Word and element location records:
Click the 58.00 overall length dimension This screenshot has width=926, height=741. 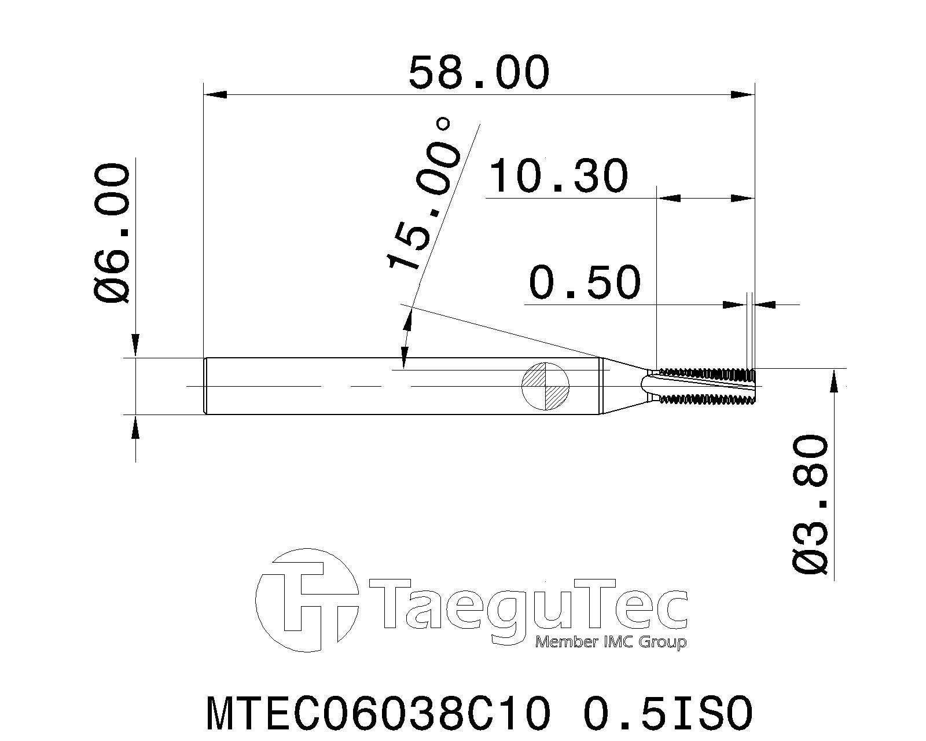(x=478, y=72)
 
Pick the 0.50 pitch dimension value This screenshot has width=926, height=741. (x=585, y=282)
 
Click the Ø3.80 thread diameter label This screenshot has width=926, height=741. (x=810, y=504)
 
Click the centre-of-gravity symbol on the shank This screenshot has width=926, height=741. (x=546, y=386)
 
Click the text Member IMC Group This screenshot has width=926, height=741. (x=611, y=642)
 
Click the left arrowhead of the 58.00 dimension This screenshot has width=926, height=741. (x=215, y=94)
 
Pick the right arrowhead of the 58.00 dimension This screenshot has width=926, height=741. (x=744, y=94)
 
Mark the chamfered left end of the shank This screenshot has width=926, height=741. (x=205, y=386)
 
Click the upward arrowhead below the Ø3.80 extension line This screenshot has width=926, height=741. (x=833, y=382)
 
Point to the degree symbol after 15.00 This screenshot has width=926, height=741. (x=443, y=123)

Problem statement
Copy the records from the line with "Click the left" through the end of the records, changing every "arrowhead" to "arrow tip" and leaving everything else unchanged.

Solution for this task
Click the left arrow tip of the 58.00 dimension This screenshot has width=926, height=741. (x=215, y=94)
 
Pick the right arrow tip of the 58.00 dimension This screenshot has width=926, height=741. (x=744, y=94)
 
Mark the chamfered left end of the shank This screenshot has width=926, height=741. (x=205, y=386)
 
Click the upward arrow tip below the Ø3.80 extension line This screenshot has width=926, height=741. (x=833, y=382)
 
Point to the degree symbol after 15.00 This screenshot has width=926, height=741. (x=443, y=123)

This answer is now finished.